Source: Video and Images Created by Amanda Soderlind
Welcome to this lesson today on DNA replication. In this lesson today we are going to be discussing the process in which DNA is copied before a cell divides. So when a cell goes through cellular division and divides, it needs to be able to copy its DNA in order to pass copies of that DNA into the new cells that are being produced. So we call this process DNA replications.
So DNA molecules, as I mentioned, are copied so that traits can be passed from parents to offspring. So DNA polymerase is an enzyme that assists in DNA replication. So basically what this enzyme does is that it unwinds a DNA molecule and then separates the DNA so that new DNA molecules can be produced using the old DNA molecules as a template.
So let's take a look at how this works. So the first step we have here, basically this is just a DNA molecule before replication. So we have our phosphate sugar backbone. And then we have our base pairs paired up inside of here.
So what will happen is that polymerase-- we then go to our second step-- will unwind and separate those DNA molecules. So you can see how they've now been separated. So what happens then is that these old strands of DNA are used as a template in order to build new strands of DNA. So we will have new strands of DNA that will come in here and be built off of these old strands.
So they will pair up using the rules of base pairing. So if we have originally-- let's say we have adenine, thymine, and cytosine. So they're going to use those base pair rules.

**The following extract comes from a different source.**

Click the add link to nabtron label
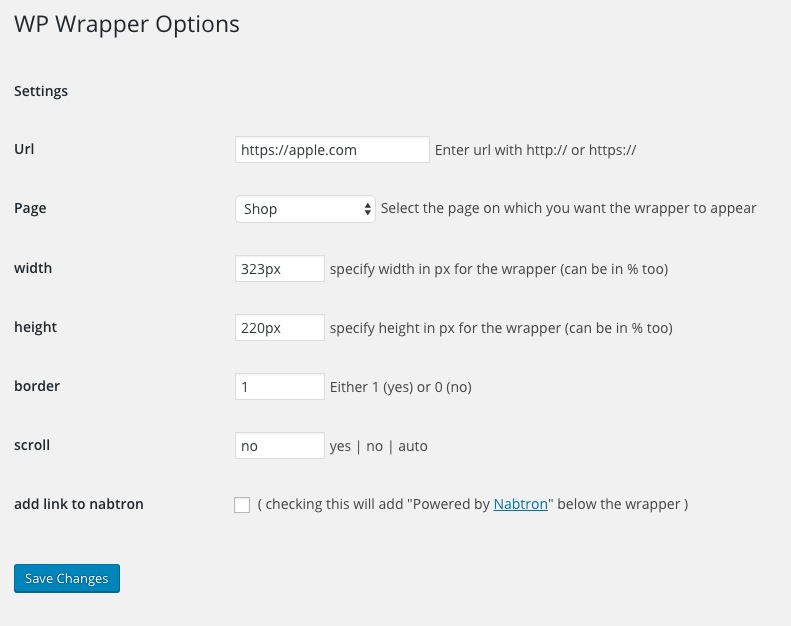The height and width of the screenshot is (626, 791). pyautogui.click(x=79, y=504)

So adenine always pairs up with thymine. So a thymine nucleotide will come in here. Thymine always pairs up with adenine. And cytosine always pairs up with guanine. So they're going to pair up according to base pair rules on both sides.

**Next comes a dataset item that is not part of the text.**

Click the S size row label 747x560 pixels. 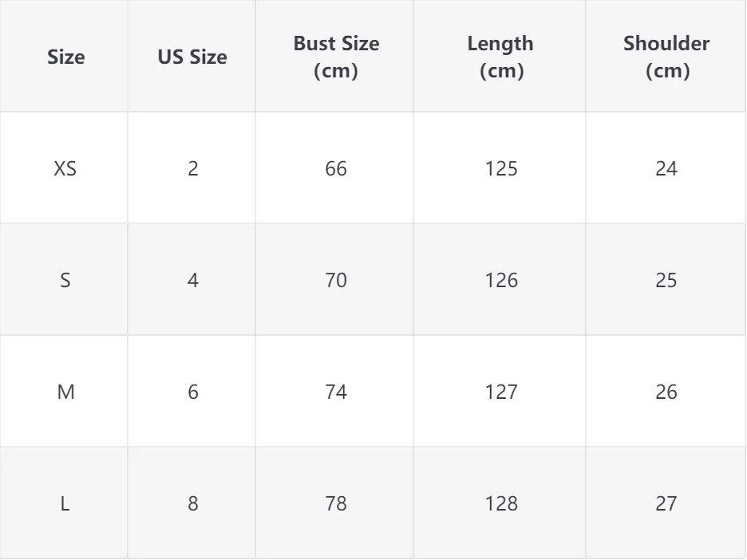point(65,280)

So then what we end up with is these new strands of DNA which are identical to the old strands. So if you take a look-- let's see-- at this strand specifically right here and this strand right here, so we have two new strands, one, two, that are both identical to our original strand. So you can see that they're identical to each other.
So this is called semiconservative replication. And what this means is that each new strand of DNA that's been produced is half old, half new. So here's the old strand. These two are the old strands that came from the original strand. And these two are the new strands that were built based off of the old strands.

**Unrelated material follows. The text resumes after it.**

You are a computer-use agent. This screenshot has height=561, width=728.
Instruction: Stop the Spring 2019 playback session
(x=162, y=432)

So semiconservative replication means that each new strand is half old and half new. So again, though, the two strands are identical to the original. So this is how DNA is replicated so that the traits can be passed from parents to offspring.
So DNA repair is the fixing of DNA that's been damaged. And this is done by DNA polymerase. So DNA polymerase in addition to playing a role in DNA replication also helps with DNA repair. And sometimes during this process of DNA replication, DNA can change in a way that will change a gene, so a mutation can occur.
And a mutation is a change to a nucleotide sequence. So one example of a type of mutation is a base pair substitution. So there are various different types of mutations. But a base pair substitution is a type of mutation in which the wrong nucleotide pairs with a base during replication.
So let's say while replication is occurring our original strand is ATC, adenine, thymine, cytosine. And let's say during replication the adenine will pair with the thymine as it's supposed to. But then maybe the thymine will pair with guanine. So right here we have a base pair substitution, because thymine is supposed to pair with adenine, not guanine.
So it's pairing with the wrong nucleotide during replication. So that's a base pair substitution. So these mutations can occur that basically affect a gene or affect the way in which a gene is produced or functions.
So this lesson has been an overview on DNA replication and how DNA is copied prior to cell division.